The problem of packing a given set of freely translated and rotated convex polygons in a minimum-perimeter convex polygon (in particular the minimum-perimeter convex hull) is introduced. A mathematical model of the problem using the phi-function technique is provided. Problem instances with up to 6 convex polygons are solved by the global NLP solver BARON to get a minimum-perimeter convex hull. Numerical experiments for larger instances are reported using the local NLP solver IPOPT.
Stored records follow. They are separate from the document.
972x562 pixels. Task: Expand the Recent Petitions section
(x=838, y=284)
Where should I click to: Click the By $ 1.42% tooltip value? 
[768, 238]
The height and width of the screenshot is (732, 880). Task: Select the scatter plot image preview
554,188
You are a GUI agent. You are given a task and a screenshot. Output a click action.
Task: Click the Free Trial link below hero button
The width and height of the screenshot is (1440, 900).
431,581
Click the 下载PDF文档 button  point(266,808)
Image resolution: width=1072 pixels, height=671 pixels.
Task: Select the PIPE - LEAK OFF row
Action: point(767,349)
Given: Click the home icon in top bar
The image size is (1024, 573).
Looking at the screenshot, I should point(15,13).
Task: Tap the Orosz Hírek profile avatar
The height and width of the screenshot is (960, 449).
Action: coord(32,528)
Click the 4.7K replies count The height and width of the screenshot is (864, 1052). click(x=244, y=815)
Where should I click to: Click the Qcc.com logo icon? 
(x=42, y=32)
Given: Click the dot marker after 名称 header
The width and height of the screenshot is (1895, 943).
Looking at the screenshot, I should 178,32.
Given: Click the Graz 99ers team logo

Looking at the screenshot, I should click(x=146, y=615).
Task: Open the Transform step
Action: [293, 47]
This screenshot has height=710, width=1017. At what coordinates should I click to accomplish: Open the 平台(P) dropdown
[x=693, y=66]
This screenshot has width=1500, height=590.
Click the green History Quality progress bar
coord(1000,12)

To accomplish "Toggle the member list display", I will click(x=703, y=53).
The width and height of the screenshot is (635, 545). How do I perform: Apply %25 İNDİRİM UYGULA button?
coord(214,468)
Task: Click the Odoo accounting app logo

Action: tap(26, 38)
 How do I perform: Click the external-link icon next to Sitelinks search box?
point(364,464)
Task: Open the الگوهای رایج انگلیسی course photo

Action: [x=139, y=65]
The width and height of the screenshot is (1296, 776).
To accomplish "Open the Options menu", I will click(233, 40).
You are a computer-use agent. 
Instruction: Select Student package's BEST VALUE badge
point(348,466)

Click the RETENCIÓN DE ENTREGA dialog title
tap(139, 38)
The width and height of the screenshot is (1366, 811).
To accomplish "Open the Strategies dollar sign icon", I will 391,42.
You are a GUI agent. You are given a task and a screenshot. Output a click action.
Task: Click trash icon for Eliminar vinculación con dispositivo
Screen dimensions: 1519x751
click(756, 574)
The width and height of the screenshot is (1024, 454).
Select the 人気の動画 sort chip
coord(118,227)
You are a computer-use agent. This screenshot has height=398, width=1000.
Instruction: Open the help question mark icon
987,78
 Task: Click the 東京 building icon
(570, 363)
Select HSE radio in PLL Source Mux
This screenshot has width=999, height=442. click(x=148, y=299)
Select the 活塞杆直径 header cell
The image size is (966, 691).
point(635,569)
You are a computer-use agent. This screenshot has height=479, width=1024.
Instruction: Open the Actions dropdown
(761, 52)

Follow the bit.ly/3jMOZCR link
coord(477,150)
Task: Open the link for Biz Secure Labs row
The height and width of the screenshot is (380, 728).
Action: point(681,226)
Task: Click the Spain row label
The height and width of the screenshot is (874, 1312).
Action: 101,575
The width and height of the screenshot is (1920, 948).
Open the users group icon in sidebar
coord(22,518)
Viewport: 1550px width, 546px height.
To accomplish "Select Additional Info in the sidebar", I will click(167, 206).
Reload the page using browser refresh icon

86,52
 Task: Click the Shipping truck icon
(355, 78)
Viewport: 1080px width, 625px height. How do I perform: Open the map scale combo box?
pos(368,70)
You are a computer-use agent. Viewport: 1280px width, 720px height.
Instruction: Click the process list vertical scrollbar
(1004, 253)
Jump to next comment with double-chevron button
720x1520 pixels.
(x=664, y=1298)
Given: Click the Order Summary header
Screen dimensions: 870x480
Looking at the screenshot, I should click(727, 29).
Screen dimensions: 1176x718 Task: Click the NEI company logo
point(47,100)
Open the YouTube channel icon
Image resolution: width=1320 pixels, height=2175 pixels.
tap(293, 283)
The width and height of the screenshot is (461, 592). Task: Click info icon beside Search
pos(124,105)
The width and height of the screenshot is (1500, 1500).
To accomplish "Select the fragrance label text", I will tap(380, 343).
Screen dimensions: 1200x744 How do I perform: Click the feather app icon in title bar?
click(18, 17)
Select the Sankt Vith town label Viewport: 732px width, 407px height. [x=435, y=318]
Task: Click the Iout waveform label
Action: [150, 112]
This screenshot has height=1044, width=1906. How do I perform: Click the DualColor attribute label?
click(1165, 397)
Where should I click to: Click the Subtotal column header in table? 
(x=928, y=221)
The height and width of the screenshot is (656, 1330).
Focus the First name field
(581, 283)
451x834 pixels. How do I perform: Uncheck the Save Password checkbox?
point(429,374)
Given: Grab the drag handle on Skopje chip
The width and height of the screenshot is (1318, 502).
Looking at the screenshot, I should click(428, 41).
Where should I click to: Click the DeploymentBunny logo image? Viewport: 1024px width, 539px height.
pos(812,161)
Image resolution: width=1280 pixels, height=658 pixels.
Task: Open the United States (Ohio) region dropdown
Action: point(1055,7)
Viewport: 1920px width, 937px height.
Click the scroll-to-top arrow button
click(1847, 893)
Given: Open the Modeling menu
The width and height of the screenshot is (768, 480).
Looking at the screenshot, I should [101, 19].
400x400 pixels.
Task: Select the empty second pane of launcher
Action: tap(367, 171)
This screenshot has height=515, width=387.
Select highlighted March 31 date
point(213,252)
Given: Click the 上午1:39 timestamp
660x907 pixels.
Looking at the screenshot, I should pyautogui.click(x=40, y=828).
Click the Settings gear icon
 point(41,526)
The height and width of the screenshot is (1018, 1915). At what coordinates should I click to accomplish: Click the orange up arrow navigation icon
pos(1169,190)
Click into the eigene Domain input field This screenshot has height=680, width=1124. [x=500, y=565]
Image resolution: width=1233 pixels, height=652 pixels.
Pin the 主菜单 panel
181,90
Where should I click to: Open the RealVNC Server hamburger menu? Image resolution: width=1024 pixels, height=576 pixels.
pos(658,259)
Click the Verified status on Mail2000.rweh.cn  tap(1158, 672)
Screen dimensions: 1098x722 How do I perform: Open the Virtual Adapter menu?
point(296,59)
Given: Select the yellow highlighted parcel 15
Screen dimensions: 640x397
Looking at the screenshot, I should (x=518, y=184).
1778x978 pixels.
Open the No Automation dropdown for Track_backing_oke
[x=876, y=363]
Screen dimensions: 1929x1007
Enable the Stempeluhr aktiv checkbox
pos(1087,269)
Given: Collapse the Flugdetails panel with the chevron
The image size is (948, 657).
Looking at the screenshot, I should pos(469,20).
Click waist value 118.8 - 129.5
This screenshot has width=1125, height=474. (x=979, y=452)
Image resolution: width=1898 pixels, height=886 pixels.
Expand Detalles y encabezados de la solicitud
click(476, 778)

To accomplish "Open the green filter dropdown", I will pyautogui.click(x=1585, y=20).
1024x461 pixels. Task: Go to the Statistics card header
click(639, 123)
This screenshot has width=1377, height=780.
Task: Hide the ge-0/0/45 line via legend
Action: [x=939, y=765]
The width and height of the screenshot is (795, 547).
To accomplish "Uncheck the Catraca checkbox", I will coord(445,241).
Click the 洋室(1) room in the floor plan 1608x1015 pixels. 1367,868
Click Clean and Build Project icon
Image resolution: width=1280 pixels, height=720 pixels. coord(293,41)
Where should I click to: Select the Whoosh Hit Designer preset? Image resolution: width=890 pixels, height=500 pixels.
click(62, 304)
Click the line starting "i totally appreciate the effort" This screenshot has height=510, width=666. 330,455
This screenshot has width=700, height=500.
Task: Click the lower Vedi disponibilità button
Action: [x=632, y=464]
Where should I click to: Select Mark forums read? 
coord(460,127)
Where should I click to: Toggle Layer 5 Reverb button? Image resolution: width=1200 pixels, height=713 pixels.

Appendix: On an analytical solution for the minimum perimeter convex hull of two triangles

For the case of two triangles, we may expect geometrical characteristics of the optimal layout. Leaving the rigorous proof for our forthcoming paper, we present here these characteristics in the form of the following conjecture.

Conjecture

The minimal perimeter convex hull for two triangles corresponds to a layout with two tangent largest sides of the triangles (see Fig. 

Fig. 12

The minimum perimeter convex hull of two tangent triangles

12).

The motivation for this conjecture is as follows. If the triangles have no common points (totally separated), then we can move one triangle till they are tangent thus reducing the perimeter. Suppose that there is only one tangent point (a vertex of the triangle). Then we can rotate the corresponding triangle around its tangent vertex till the triangles have tangent sides and thus reducing the perimeter. Finally, among all layouts with tangent sides, the case of tangent largest sides corresponds to the minimal perimeter convex hull by the triangle inequality. The rigorous proof of this conjecture is on the way.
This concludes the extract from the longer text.